The second grumble is that traditional hymns are ‘boring’ and ‘we are losing the young’. The biggest red herring in all of the  idea that young people like praise and worship music and older people don’t, and that we must have groovy praise and worship music ‘for the young’. I am regularly asked to celebrate the local life teen Mass. I can see the young people in the congregation. They don’t sing the rowdy, lively music which is on offer any more than they sing the traditional hymns. In fact, when I ask them about it they say they hate that music. Then I look around to see who is singing the praise and worship music and really enjoying it, and it is usually their parents and grandparents. It’s the older generation who are playing the guitars and swaying their hips to the music while the kids cringe.
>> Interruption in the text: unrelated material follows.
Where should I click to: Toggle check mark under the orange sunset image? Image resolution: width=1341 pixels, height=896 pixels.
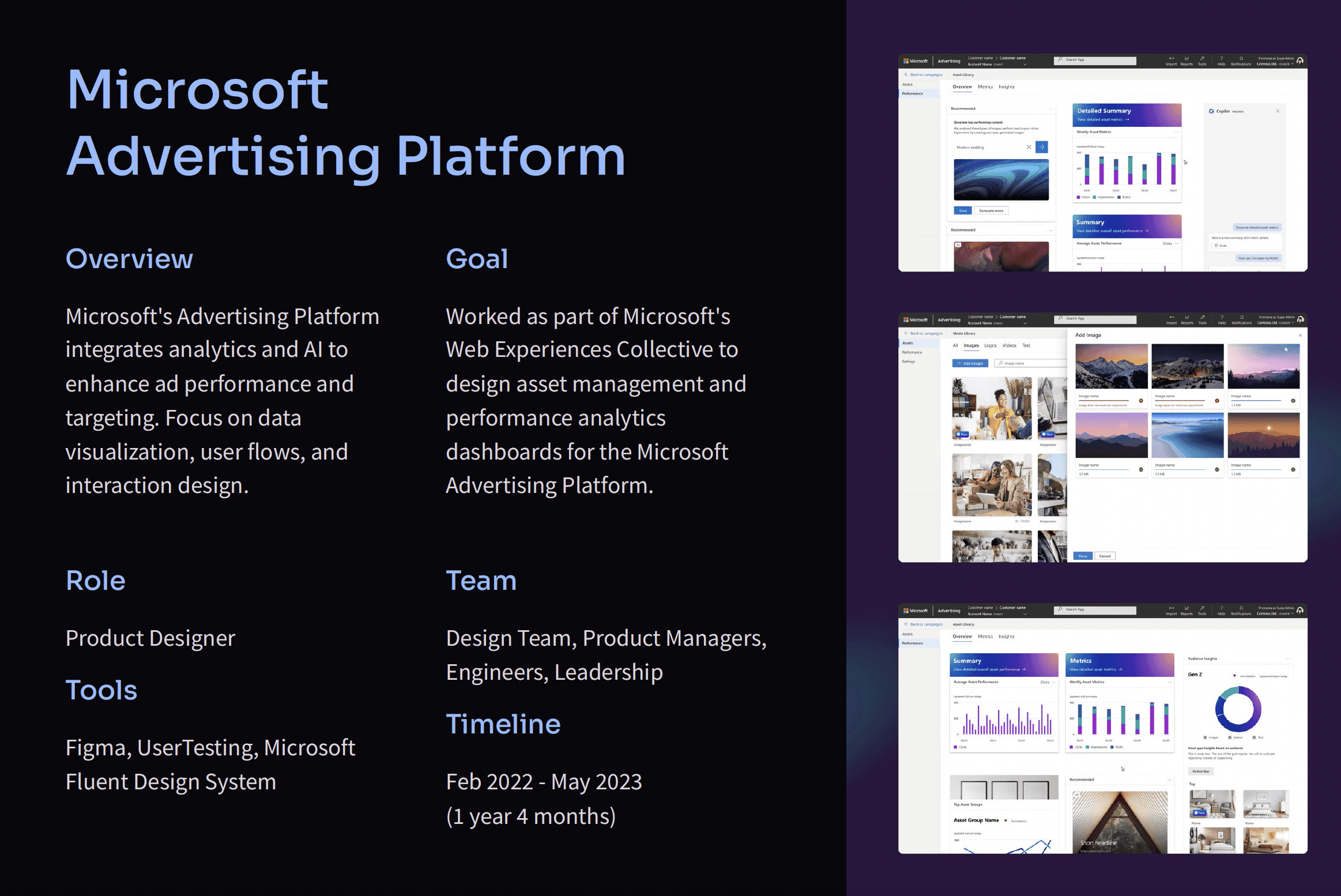point(1293,469)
The fact of the matter is that styles of music do not align with age groups. Plenty of old people like praise and worship choruses. Some young people do too. Likewise, plenty of young people like classical music and traditional hymns and so do plenty of older people. Taste in music isn’t determined by age. At St Joseph’s Catholic School we experimented with praise and worship music at Mass. The students themselves asked for it to stop, and asked to have more classical music. So go figure.

The type of music at Mass is not the problem. Mass doesn’t suddenly become ‘exciting’ or ‘reverent’ if you just choose a different type of music. What needs to happen for the Mass to become meaningful and reverent (and therefore intriguing and wonderful) is something far different far simpler and far more difficult.

What is needed is a constant conversion and renewal in the church. If priests and people prayed more, if they gave more, if they stopped sinning, if they believed and practiced their faith then the worship would be lively and meaningful and real. One particular musical style or another might help, but if the heart isn’t right, then the most splendid or the most exciting music in the world will not change hearts.